Sin exageración alguna, Taylor fue uno de los peloteros cubanos más trascendentales de todos los tiempos, algo argumentado con su brillante trayectoria en la Liga Profesional Cubana en la que se desempeñó entre 1954 y 1961. Casi desde su debut se convirtió en uno de los ídolos de la fanaticada, especialmente desde que en 1956-57 pasó a integrar la nómina del mítico Almendares.

El nacido en el matancero Central Alava en 1935 jugó con maestría lo mismo segunda que tercera base, mientras que su bateo fue de los más sólidos del campeonato cubano.  Su mejor año fue en 1958-59 cuando fue campeón de bateo y líder en hits, aparte de guiar a los Alacranes a los títulos a nivel doméstico y en la Serie del Caribe. En la lid regional tuvo promedio de 346, mientras que su average total en los clásicos cubanos fue de 275, bastante respetable para su época.

Fue tres veces líder en triples y dos en hits y bases robadas, quedando séptimo de por vida en el primero de estos renglones.

No pocos entendidos lo sitúan como el mejor intermedista que tuvo el profesionalismo de la Isla, y a la cabeza de los nuestros que han actuado en Estados Unidos dentro de esa posición aún cuando también estuvo en el resto del infield.

Su carrera de 19 años en Grandes Ligas (1958-1976) es una muestra de su nivel y prestigio, en una época sumamente difícil para negros y latinos por el tema racial, además del hecho de la presencia de menos espacio en los rosters en comparación con la época actual.

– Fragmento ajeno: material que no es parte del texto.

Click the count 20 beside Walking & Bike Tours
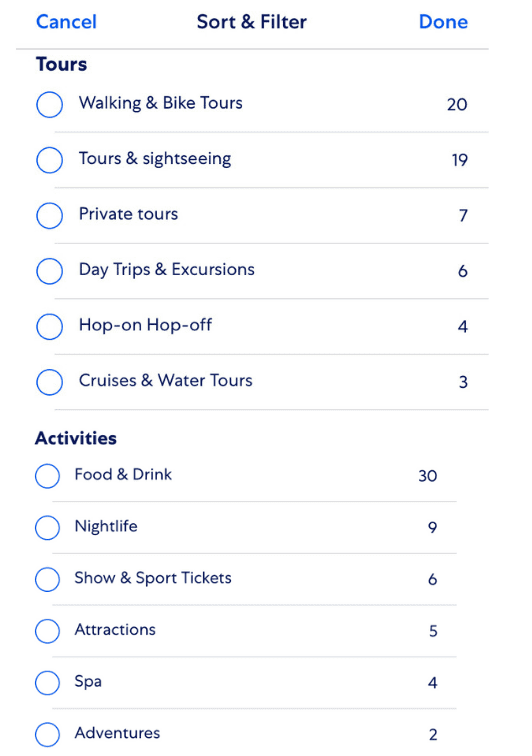 tap(457, 104)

Actuó con Cachorros, Tigres y Filis, siendo estos últimos con quienes estuvo más tiempo (60-71, 74-75). Asistió a dos Juegos de Estrellas (1960-61), en 1963 recibió un 16 % de votos para MVP gracias a terminar entre los diez primeros en la mayoría de los renglones, siendo el mejor de toda la liga en su posición.

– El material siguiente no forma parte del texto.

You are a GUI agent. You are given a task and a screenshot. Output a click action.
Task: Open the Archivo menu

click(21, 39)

En cuatro ocasiones bateó sobre 300 y se ubicó entre los mejores robadores por media década. Fue el segunda base más defensivo en 1963, segundo en 1961, así como primero en factor rango en 1959. Como tercera base fue el segundo en promedio en 1968 y lideró el factor rango en 1966.

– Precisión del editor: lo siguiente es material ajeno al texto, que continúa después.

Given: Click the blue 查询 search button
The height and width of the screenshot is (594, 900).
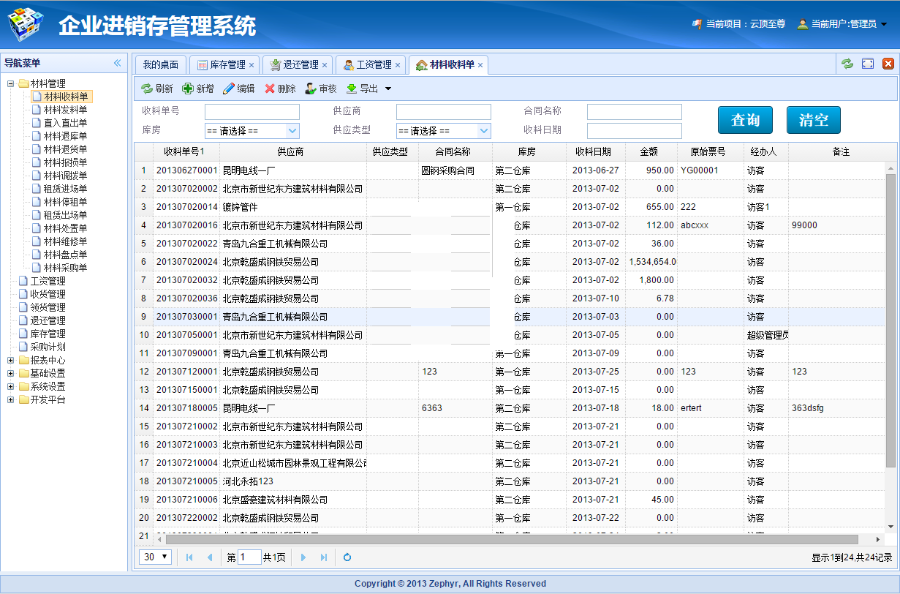Looking at the screenshot, I should tap(743, 119).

Taylor, que en 1976 fue el jugador más veterano que participó en la Liga Nacional, es miembro del Salón de la Fama de los Filis de Filadelfia y tiene el récord de más juegos jugados dentro de esta franquicia. Cooperstown lo empezó a considerar desde 1982. Se retiró con más de 2000 hits y 1000 anotadas.

Taylor fue parte de la mejor generación de cubanos en la MLB en la que resaltaron otros como Tany Pérez (Salón de la Fama de Cooperstown), Mike Cuéllar (Cy Young 1969), Luis Tiant (229 victorias) y otros más como Camilo Pascual, Bert Campaneris, Cookie Rojas, El Haitiano González o Rigoberto Fuentes.

La última aparición pública fue en mayo de 2019 cuando se reunió con un grupo de veteranos en Marlins Park en un encuentro organizado por los Marlins en el cual Derek Jeter atendió personalmente a los ex jugadores. En ese momento todavía se sentía bastante bien físicamente, aunque las crisis diabéticas lo golpeaban ya desde hace media década con afectaciones como su propia visión.

Hoy el béisbol cubano vuelve a estar de luto inmenso por la pérdida de unos de sus hijos más ilustres, de los que todos estamos en el deber de respetar y reconocer por su grandeza indiscutible.